- **To do**
Copy the passage below on drug prohibition and terrorism from "In fact, the" to "entering the U.S.?", word for word.

- **Text**
=====
Actually, "going after the illegal drug trade" is what allows terrorists to fund their operations with profits inflated by prohibition. In that sense, the $40 billion or so the U.S. spends on drug law enforcement each year represents a subsidy for murderers. Banning a product that people want creates an opportunity for criminals, who can earn big profits because they are willing to risk producing, transporting, and selling contraband.

This "risk premium" means cocaine and heroin sell for 20 to 40 times as much as they otherwise would. Prohibition thus delivers to armed thugs a handy stream of revenue, which they can dip into by selling drugs or by taxing producers and traffickers. Bin Laden's organization seems to have benefited from the drug trade indirectly: Opium money supports his Taliban hosts in Afghanistan.

Stronger enforcement, Hastert's favored solution, would tend to increase the risks of drug trafficking, eliminate competitors, and raise profits. So it hardly makes sense to fight terrorism by cracking down on drugs.

In fact, the events of September 11 highlighted how the War on Drugs has skewed the government's priorities and compromised our security. The cost of focusing on traffickers instead of terrorists was illustrated by the announcement that federal drug agents would be trained to protect travelers because there aren't enough sky marshals. Given the government's failure to stop hijacked airliners from slamming into the World Trade Center, can it really afford to have so many personnel trying to stop illegal drugs from entering the U.S.?
=====
- **Data for review**

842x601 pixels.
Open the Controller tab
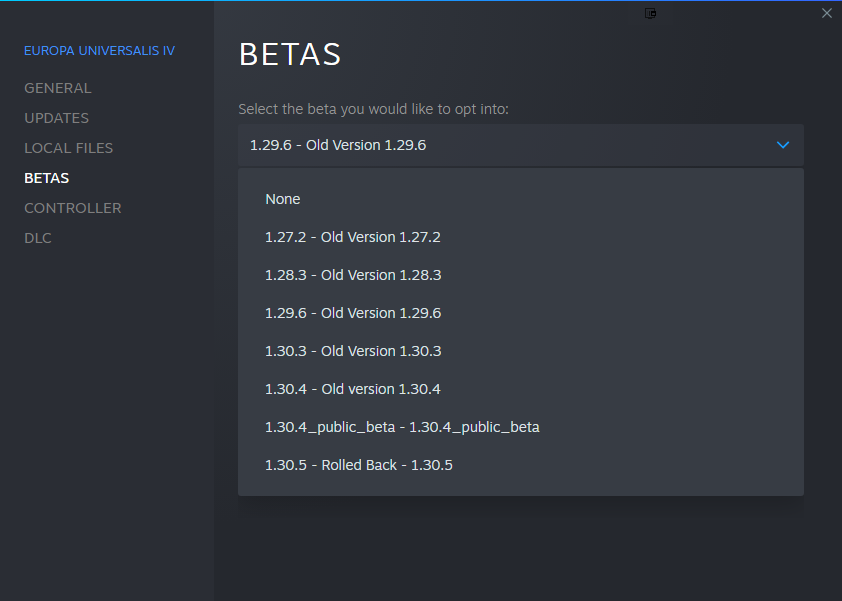point(72,208)
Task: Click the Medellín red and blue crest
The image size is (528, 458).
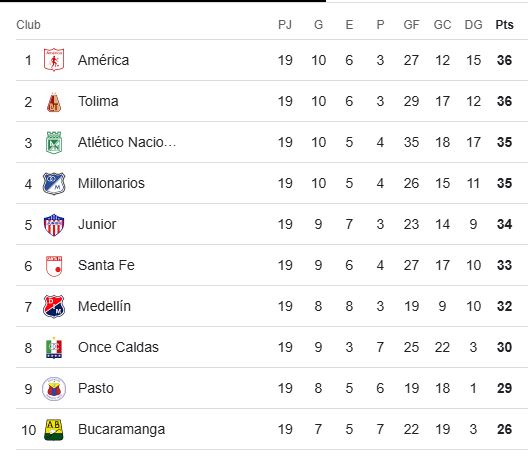Action: point(54,306)
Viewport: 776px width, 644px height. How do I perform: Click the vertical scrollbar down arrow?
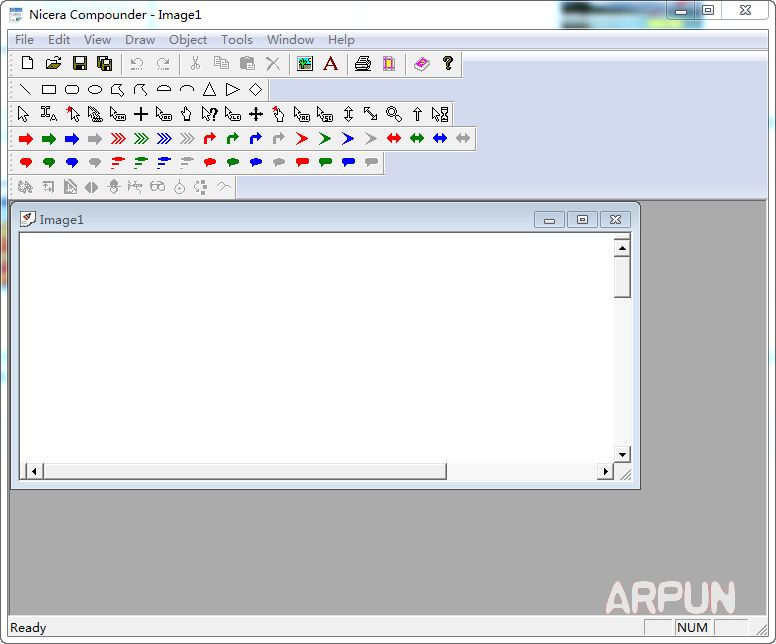point(622,454)
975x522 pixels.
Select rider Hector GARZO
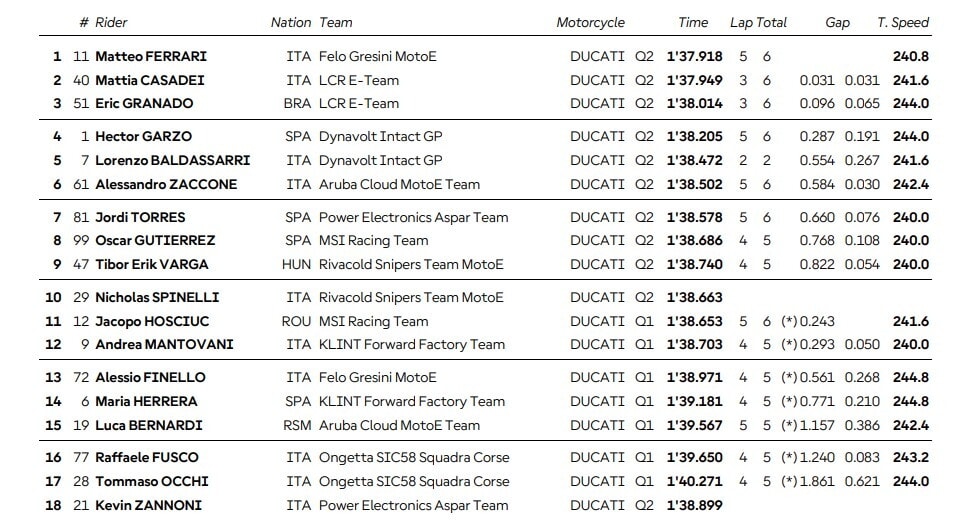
=====
- **Exercise response**
In fact, the events of September 11 highlighted how the War on Drugs has skewed the government's priorities and compromised our security. The cost of focusing on traffickers instead of terrorists was illustrated by the announcement that federal drug agents would be trained to protect travelers because there aren't enough sky marshals. Given the government's failure to stop hijacked airliners from slamming into the World Trade Center, can it really afford to have so many personnel trying to stop illegal drugs from entering the U.S.?